EUA e Irã trocam ameaças em meio a protestos e elevam tensão geopolítica no início de 2026

Donald Trump e Hassan Rouhani em imagens de arquivo que representam a escalada de tensões políticas e diplomáticas entre Estados Unidos e Irã, marcada por disputas e ameaças mútuas.
Donald Trump e Hassan Rouhani: líderes que protagonizaram, ao longo dos últimos anos, sucessivos episódios de tensão diplomática entre Estados Unidos e Irã. Crédito: Reprodução / Opera Mundi

Declarações de Donald Trump sobre possível apoio a manifestantes iranianos provocam reação dura de Teerã e reacendem temores de escalada diplomática e militar no Oriente Médio.

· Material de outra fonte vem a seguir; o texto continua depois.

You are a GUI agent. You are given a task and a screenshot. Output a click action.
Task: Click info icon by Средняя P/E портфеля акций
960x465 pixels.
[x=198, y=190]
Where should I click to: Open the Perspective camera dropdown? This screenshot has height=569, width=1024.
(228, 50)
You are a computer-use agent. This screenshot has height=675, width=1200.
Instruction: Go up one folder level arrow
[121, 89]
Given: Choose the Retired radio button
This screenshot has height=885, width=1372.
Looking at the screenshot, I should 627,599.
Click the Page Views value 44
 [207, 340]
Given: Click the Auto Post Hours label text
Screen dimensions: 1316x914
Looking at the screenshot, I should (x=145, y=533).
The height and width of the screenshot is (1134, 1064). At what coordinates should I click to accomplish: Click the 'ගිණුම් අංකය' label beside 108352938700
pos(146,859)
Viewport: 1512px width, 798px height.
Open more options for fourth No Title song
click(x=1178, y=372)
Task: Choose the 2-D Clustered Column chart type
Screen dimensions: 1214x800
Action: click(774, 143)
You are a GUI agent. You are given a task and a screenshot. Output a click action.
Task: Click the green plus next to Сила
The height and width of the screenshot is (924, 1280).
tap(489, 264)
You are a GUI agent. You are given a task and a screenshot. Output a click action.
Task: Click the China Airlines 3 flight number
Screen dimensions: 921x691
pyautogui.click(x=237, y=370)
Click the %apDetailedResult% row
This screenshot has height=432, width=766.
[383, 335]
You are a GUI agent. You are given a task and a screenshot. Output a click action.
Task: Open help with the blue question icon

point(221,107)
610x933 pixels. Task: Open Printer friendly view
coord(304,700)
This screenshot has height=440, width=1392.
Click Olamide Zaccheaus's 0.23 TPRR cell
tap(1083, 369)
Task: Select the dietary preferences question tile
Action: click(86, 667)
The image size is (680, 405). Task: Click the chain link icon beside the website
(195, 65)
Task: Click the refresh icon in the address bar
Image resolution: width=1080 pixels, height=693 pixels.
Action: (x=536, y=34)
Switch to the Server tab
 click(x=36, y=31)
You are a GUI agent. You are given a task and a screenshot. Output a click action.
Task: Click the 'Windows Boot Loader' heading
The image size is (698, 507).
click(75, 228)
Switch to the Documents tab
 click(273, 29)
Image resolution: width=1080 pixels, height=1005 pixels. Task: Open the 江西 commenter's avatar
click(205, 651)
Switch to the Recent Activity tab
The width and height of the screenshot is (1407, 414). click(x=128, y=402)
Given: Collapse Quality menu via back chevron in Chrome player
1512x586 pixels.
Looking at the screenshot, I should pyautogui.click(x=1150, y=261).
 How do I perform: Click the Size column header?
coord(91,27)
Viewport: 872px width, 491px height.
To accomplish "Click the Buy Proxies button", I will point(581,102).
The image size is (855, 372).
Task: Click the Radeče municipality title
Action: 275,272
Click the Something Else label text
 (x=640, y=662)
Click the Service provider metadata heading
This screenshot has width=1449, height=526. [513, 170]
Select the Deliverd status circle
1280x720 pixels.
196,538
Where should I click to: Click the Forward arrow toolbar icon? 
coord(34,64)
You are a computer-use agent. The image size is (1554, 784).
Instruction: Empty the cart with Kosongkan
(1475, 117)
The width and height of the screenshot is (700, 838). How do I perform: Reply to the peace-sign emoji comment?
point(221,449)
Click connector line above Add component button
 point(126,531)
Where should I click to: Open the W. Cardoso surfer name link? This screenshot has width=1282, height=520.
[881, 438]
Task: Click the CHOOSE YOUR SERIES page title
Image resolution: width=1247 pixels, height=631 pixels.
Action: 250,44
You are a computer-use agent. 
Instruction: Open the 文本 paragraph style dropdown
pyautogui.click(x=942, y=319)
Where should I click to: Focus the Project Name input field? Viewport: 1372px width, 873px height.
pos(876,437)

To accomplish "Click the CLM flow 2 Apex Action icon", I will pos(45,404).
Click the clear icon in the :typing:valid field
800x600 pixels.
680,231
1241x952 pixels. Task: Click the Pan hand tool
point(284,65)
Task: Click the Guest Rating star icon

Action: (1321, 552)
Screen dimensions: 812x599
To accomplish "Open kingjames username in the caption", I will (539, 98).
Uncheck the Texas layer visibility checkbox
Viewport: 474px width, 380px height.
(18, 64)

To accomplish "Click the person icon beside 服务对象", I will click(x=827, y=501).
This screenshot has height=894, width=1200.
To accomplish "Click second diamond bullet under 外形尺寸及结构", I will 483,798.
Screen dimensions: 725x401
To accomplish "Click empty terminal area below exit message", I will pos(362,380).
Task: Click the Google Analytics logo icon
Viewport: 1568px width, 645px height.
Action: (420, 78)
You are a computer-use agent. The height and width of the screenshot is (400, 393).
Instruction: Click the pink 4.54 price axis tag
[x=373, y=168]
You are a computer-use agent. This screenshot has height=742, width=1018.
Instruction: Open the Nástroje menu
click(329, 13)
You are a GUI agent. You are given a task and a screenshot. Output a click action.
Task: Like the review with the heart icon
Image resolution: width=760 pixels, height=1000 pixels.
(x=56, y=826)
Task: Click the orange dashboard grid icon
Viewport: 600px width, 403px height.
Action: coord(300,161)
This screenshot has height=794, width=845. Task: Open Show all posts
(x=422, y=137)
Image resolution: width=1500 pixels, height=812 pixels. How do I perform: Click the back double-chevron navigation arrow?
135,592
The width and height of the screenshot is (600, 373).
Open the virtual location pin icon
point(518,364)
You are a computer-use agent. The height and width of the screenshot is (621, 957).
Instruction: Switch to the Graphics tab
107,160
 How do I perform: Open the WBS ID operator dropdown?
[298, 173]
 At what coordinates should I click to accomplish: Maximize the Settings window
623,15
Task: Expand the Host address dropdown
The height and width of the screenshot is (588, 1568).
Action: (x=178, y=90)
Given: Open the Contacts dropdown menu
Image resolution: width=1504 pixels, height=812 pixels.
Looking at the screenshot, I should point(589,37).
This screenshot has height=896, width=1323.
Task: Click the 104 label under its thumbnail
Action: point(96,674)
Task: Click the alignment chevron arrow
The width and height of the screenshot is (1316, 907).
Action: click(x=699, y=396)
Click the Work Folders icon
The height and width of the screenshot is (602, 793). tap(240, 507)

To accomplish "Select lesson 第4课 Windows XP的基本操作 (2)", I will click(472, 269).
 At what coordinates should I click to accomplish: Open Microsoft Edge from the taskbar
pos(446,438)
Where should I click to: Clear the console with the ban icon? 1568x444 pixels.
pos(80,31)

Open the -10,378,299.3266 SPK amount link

A relação entre Estados Unidos e Irã voltou a se deteriorar nesta sexta-feira (2) após uma troca pública de ameaças entre autoridades dos dois países, em meio a protestos que se espalham por diversas cidades iranianas. As manifestações, motivadas principalmente pela crise econômica, inflação elevada e desvalorização da moeda local, já deixaram mortos e feridos, segundo relatos de agências internacionais.

O ex-presidente dos Estados Unidos, Donald Trump, afirmou que Washington “não ficará de braços cruzados” diante de uma eventual repressão violenta contra manifestantes no Irã, sugerindo que os EUA poderiam “resgatar” civis caso a situação se agrave. A declaração foi interpretada por Teerã como uma ameaça direta à soberania iraniana.

Em resposta, autoridades iranianas acusaram os Estados Unidos e seus aliados de estimular instabilidade interna e advertiram que qualquer interferência externa será tratada como um “ato hostil”. O governo do Irã também reforçou o discurso de que protestos seriam explorados por potências estrangeiras para enfraquecer o regime.

Analistas avaliam que a retórica adotada pelas duas partes aumenta o risco de escalada diplomática em um momento já delicado no Oriente Médio, marcado por conflitos regionais, disputas energéticas e impasses sobre o programa nuclear iraniano. O temor é que declarações mais agressivas resultem em novas sanções, ações militares indiretas ou ataques cibernéticos.

No cenário internacional, aliados europeus acompanham a situação com cautela, temendo que um agravamento da crise possa impactar mercados globais de energia e ampliar a instabilidade geopolítica no início de 2026.